(220b) Immunophenotyping of Leukocytes on Antibody Microarrays | AIChE

(220b) Immunophenotyping of Leukocytes on Antibody Microarrays

Authors 

Zhu, H. J. - Presenter, University of California, Davis
Revzin, A. - Presenter, University of California at Davis
Macal, M. - Presenter, University of California, Davis
Dandekar, S. - Presenter, University of California, Davis
Sekine, K. - Presenter, Massachusetts General Hospital
Toner, M. - Presenter, Harvard Medical School


Leukocytes are a heterogeneous mixture of several cell subsets that play an important role in fighting against injuries, infections, malignancies and autoimmune disorders. Flow cytometry is the standard technology for the analysis of leukocyte subsets; however, this technology is expensive; it is not suitable for analysis of small cell populations; it provides only limited cell morphology data, and it is not designed for time-based studies of cells of interest. This presentation describes design of a solid-phase cytometry platform based on printed microarrays of leukocyte specific monoclonal antibodies (mAbs). Printing antibodies in an array format allowed capturing specific leukocyte subsets in pre-defined locations on the substrate for further characterization and enumeration. Based on their importance in HIV detection and monitoring, the microarray was designed to capture primary human CD4+ and CD8+ T-cells from peripheral blood. The microarrays comprised of 150 µm diameter spots of anti-CD4, -CD8, anti-mouse IgG (negative control) Abs, and poly-lysine (positive control) were printed using a robotic arrayer on glass slides pre-coated with poly (ethylene glycol) hydrogel (PEG).

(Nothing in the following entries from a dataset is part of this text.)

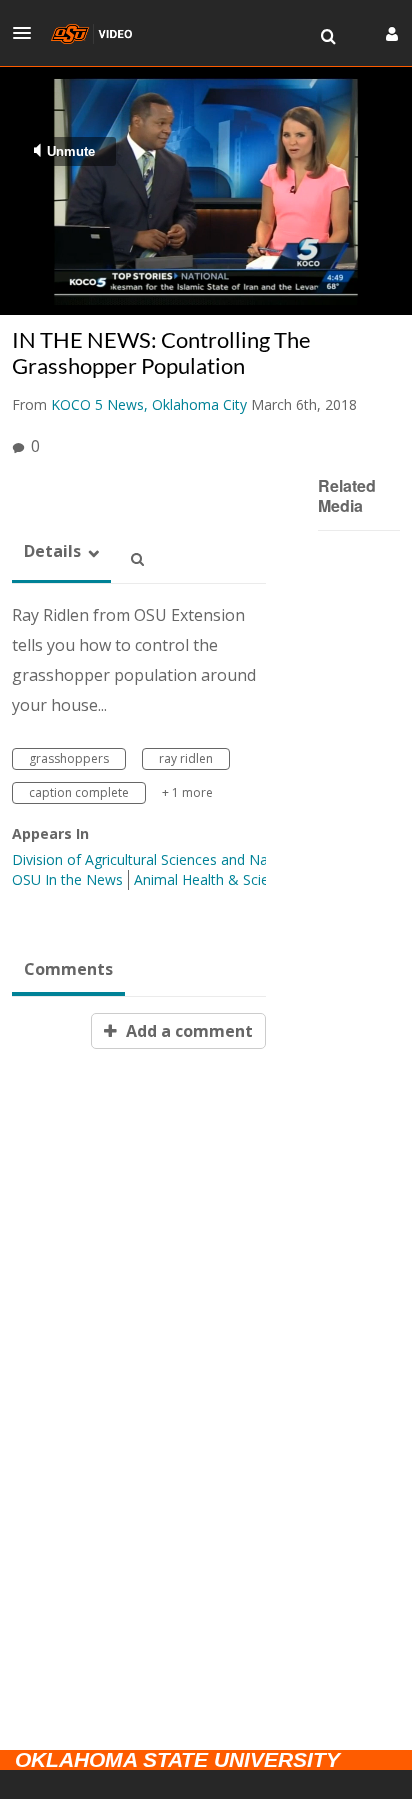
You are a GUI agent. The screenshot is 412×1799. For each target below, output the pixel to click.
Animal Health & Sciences (216, 879)
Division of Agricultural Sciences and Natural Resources (190, 859)
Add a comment (187, 1031)
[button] (28, 33)
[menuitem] (328, 37)
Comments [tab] (68, 969)
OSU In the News (67, 879)
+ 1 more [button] (187, 792)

PEG coating proved to be effective in eliminating non-specific leukocyte adhesion to the glass surface. Red blood cell (RBC) depleted whole blood was incubated with antibody microarrays for 15 minutes and was then placed in a miniature flow chamber for controlled washing. Flow rates and shear stress conditions required to remove non-specifically (loosely) bound leukocytes were determined. The captured cells were identified by immunofluorescent staining as CD4+ and CD8+ lymphocytes with a purity exceeding 95%. Lysine spots captured leukocytes indiscriminately and the surface cell density on lysine corresponded well to the overall leukocyte concentration provided by hemocytometer. Therefore, ligand microarrays captured pure CD4 and CD8 T cells, yielded overall cell concentration in the sample and provided negative (isotype) controls. The Ab microarray-based cytometry platform described here offers a quick, simple and inexpensive means for capturing and enumerating leukocyte subsets with minimal sample preparation and from small cellular samples. This solid-phase cytometry method is currently being applied for monitoring CD4 and CD8 T cell counts in HIV infections.